Sometimes, Boninger points out, this intersection of attitude and recovery can make for a challenging topic.
Though negative thoughts in the wake of a jarring medical diagnosis — anything from cancer to spinal cord injury — are normal, the notion of positivity’s healing properties remains strong.
“My wife is a breast cancer survivor,” said Boninger, “and it would drive her crazy when people say you have to have a positive attitude — as if she’d be failing her family in some way if she couldn’t maintain a positive attitude and as if that would impact her recovery.”
Dave Denniston, a world record holder and NCAA champion swimmer who suffered a 2005 spinal cord injury that left him without the use of his legs, heard a similar mantra.
“For me, the big phrase that drove me crazy was, ‘Everything happens for a reason,’ ” Denniston said. “There’s some truth to that, but you’re also in a situation where you can make your own reason. Amy sees that now, too. She’s going to make a reason to make this something unique to her, to use it as a platform to catapult into the next phase of her life.”
Denniston, now a 35-year-old Paralympics swimming coach in Colorado Springs, sees spinal-cord injury patients falling into two categories: those who ask ‘Why me?’ and a smaller group who decide early on to make the most of their unexpected circumstances.
“You realize when you’re not able to use your whole body, that the way you carry your body impacts the way the rest of your day goes,” he said. “When I’d get up at Craig Hospital, I took a little bit of pride making sure my chin was up, having a smile on my face.”
Support systems can play a big role in shaping attitude.
At 16, Joe White suffered a spinal-cord injury in a bicycle accident that produced a grim early diagnosis — loss of limb movement that, at best, might leave him able to shrug his shoulders. Now, at 32, he has full function of his arms and hands.
White, who was still in high school when his injury occurred, had a close network of family and community that helped him maintain a positive outlook. As a high-profile athlete and media figure, Van Dyken-Rouen already has experienced a community outpouring far beyond the norm.
That initial attention cuts both ways, White says. It provides early encouragement but eventually can leave a void.

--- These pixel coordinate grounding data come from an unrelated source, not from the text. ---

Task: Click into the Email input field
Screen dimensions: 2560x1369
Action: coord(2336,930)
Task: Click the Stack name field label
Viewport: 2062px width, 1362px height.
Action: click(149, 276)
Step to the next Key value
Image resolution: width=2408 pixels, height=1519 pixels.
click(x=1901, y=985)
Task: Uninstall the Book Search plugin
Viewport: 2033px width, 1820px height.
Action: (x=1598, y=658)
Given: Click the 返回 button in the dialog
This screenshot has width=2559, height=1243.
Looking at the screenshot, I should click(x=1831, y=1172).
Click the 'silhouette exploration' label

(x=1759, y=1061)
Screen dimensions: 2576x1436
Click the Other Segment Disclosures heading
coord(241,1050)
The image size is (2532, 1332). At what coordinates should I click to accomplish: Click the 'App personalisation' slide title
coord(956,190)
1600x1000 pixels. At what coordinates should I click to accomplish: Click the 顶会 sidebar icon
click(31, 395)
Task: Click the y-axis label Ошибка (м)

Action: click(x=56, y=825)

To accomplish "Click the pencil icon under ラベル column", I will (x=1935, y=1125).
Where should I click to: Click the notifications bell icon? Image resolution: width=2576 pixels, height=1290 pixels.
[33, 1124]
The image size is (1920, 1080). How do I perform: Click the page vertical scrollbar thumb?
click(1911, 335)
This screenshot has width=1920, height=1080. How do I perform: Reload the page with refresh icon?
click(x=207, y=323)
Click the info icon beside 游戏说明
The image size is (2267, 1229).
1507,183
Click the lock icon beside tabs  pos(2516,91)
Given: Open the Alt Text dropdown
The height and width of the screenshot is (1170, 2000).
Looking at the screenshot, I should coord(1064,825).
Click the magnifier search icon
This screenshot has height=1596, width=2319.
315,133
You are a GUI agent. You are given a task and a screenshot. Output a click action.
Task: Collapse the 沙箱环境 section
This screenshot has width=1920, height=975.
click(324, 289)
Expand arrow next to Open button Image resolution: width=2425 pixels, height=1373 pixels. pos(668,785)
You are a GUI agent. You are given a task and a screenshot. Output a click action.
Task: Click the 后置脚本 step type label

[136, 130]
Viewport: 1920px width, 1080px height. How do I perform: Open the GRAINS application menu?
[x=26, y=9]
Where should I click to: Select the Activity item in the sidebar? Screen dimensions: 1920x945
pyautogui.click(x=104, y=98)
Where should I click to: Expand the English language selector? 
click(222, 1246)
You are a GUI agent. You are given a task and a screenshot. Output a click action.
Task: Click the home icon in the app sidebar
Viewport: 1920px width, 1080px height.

“When that drops off, it can be a thing to adjust to all by itself,” said White, now the community outreach director for the Denver-based Spinal Cord Recovery Project, a rehabilitation facility. “There’s definitely a process. When you have an injury like this, you go from going full speed to a dead stop, and you really have to look at life differently.”
Social media hadn’t yet emerged when White suffered his injury, but he did his best to project a positive attitude — as much or even more for his family than for himself. That Van Dyken-Rouen has pledged to keep thousands of fans and followers apprised of her progress could serve as even greater motivation, he says.
“The fact that she’s on Twitter, posting pictures and all that, I think it’s a great sign she’s healthy aside from the trauma to her spinal cord,” White said. “She has an opportunity here to be a figure that the country, if not the world, is watching.”
Gottlieb, the psychologist, says that such give and take — including the joking around — serves a dual purpose.
“By reassuring others that she’s OK, she’s also reassuring herself,” Gottlieb said. “She’s telling the story of her life right now. And the only truth we can tell about our lives is what we are experiencing.”
Whatever the effect Van Dyken-Rouen’s outlook has on her own recovery, Denniston predicts that it will expand to encompass those around her — and not just through social media.
“I do think Amy’s attitude is not only positive, but a contagious one,” he said. “When she goes to Craig, a lot of people will gravitate to her. I think she’ll have a huge impact beyond herself because of who she is.
“That’s going to be the cool thing to watch.”